Viewed in this way, these two sets of supply-side levels 1-4 and demand-side levels 5-7 can be used to examine the ‘double alignment’ of ‘West’ know-how[8]:

  1. Vertically, to ensure that roles are defined in terms of the first supply-side set, aligning role-holders’ interests to supporting the use of units’ services at the edge; and
  2. Horizontally, to ensure that the dynamic processes of collaboration and co-creation align the relations at the edge between units’ services and client situations, conforming to the second demand-side set.

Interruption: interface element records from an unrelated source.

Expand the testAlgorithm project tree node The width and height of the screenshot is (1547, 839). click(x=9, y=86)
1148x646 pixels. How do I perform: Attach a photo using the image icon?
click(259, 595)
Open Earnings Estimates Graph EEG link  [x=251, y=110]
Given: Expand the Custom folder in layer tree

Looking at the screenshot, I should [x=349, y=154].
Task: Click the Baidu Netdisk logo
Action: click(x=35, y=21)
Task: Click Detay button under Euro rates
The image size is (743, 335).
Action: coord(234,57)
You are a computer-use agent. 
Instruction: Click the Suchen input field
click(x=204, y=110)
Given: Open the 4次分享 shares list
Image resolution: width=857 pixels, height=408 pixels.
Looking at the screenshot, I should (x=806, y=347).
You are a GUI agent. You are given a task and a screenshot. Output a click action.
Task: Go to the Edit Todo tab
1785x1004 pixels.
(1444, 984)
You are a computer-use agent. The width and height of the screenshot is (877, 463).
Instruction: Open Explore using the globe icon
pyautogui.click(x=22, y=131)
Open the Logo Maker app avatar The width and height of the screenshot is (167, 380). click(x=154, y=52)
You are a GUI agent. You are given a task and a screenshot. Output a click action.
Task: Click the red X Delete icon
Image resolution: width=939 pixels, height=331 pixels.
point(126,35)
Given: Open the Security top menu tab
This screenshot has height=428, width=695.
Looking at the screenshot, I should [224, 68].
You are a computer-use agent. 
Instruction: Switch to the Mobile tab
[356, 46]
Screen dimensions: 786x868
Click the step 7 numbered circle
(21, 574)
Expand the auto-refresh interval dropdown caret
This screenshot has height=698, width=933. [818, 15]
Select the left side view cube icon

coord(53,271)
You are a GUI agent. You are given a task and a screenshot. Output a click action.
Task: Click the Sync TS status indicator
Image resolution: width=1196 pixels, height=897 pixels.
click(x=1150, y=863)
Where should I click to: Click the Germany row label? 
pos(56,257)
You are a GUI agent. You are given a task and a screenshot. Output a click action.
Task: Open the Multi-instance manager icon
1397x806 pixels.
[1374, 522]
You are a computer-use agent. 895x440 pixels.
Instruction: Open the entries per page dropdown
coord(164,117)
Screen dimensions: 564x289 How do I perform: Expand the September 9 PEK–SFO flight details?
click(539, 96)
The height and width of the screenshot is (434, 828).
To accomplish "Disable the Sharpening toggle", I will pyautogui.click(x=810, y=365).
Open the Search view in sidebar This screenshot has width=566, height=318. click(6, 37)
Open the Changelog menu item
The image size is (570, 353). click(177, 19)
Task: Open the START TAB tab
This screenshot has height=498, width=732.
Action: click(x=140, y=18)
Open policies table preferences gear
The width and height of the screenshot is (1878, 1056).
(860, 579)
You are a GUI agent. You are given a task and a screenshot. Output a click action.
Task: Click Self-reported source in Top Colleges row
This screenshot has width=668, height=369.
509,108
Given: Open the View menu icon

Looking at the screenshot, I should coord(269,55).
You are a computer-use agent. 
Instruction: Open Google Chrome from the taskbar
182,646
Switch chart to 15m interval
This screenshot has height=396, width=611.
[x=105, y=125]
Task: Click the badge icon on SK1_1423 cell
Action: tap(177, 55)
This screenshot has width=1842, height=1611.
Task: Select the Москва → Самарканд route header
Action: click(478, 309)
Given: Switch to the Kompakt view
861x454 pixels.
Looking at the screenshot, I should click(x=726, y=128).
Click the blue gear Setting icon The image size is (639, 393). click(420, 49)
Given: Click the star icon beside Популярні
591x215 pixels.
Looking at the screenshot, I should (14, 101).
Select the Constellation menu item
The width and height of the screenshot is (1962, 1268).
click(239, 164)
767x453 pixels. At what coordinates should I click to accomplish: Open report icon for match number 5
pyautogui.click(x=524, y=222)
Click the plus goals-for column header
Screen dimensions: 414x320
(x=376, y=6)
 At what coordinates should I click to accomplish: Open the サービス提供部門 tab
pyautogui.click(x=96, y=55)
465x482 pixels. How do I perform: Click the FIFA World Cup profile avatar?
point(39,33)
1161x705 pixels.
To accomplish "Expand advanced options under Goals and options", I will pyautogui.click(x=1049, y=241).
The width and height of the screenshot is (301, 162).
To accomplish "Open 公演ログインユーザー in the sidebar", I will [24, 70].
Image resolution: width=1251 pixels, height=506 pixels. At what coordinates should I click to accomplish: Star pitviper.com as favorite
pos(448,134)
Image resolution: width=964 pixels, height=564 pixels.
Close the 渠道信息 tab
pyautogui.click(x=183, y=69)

These correspond to Kotter’s “two systems, one organisation”, the first being about the organisation of the hierarchical North-South, and the second being about the way the East-West networks are organised.  Managing the tension between these two forms of organisation is fundamental to enabling an enterprise to sustain relational behavior.

Notes
[1] Two kinds of insight emerged from the use of career path appreciation: (i) a critical examination of the numbers of levels in a hierarchy, and whether they were necessary to its effective operation – leading to the identification of pseudo-levels; and (ii) a comparison between the level at which the role was defined as compared with the level of which the role-holder was capable – here mismatches led to difficulties in fulfilling expectations of the role and/or behaviors going beyond the remit of the role itself.
[2] Complex behavior (as distinct from chaotic, complicated or simple behaviors) reflect the relation between the horizontal cause-and-effect linkages and the vertical control linkages. See the drivers of organisational scope.
[3] In his book on levels of abstraction in logic and human action, Jaques approximates these timespans chronologically in terms of where the breakpoints came: levels 1-2 ~ 3 months; levels 2-3 ~ 1 year; levels 3-4 ~ 2 years; levels 4-5 ~ 5 years; levels 5-6 ~ 10 years; and levels 6-7 ~ 20 years. When dealing with relational organisations, these have to be converted into time spans relative to the granularity of the component activities, but in a way that reflects the way the relationships are structured.
[4] ‘Client’ is used here in the sense of the position of the client in tempo, entanglement and East-West dominance – the problem is local to the client’s situation or context-of-use, and the models for delivering value have to be actively aligned to that situation.
[5] Remember that the strategy ceilings are derived from the 4-quadrant analysis of the theory-of-use implicit in the behavior of the enterprise.  The ordering of these quadrants comes from the ways in which their timespans of discretion/spans of complexity are nested – it takes longer to shape behaviors supporting the ‘WHY’ than to shape the behaviors supporting the ‘WHAT’.
[6] Thus levels 1-2 relate to the infrastructural capabilities of the ‘WHAT’; levels 3-4 relate to the intra-service-unit organisation of the ‘HOW’; levels 5-6 relate to the inter-service-unit organisation of the ‘WHO-for-WHOM’; and level 7 relates to the superstructural assumptions of the ‘WHY’.
[7] This ‘operational field’ is the domain of relevance with respect to the client’s situation.
[8] Referred to in a footnote to the last point 4 of tempo, entanglement and East-West dominance.  This is what leads to the need for ‘tripartite leadership’ – see The Double Challenge: working through the tension between meaning and motivation in a large system.  Tripartite leadership involves top leaders, professionals and clinicians e.g. in “Leading Psychological Services: A report by the Division of Clinical Psychology”, British Psychological Association, February 2007. For clinician you can substitute any edge role that is about shaping the response to the particular situation. The religious domain is another domain in which I have had particular experience of the challenges facing tripartite leadership e.g. Asymmetric Leadership: supporting a CEO’s response to turbulence.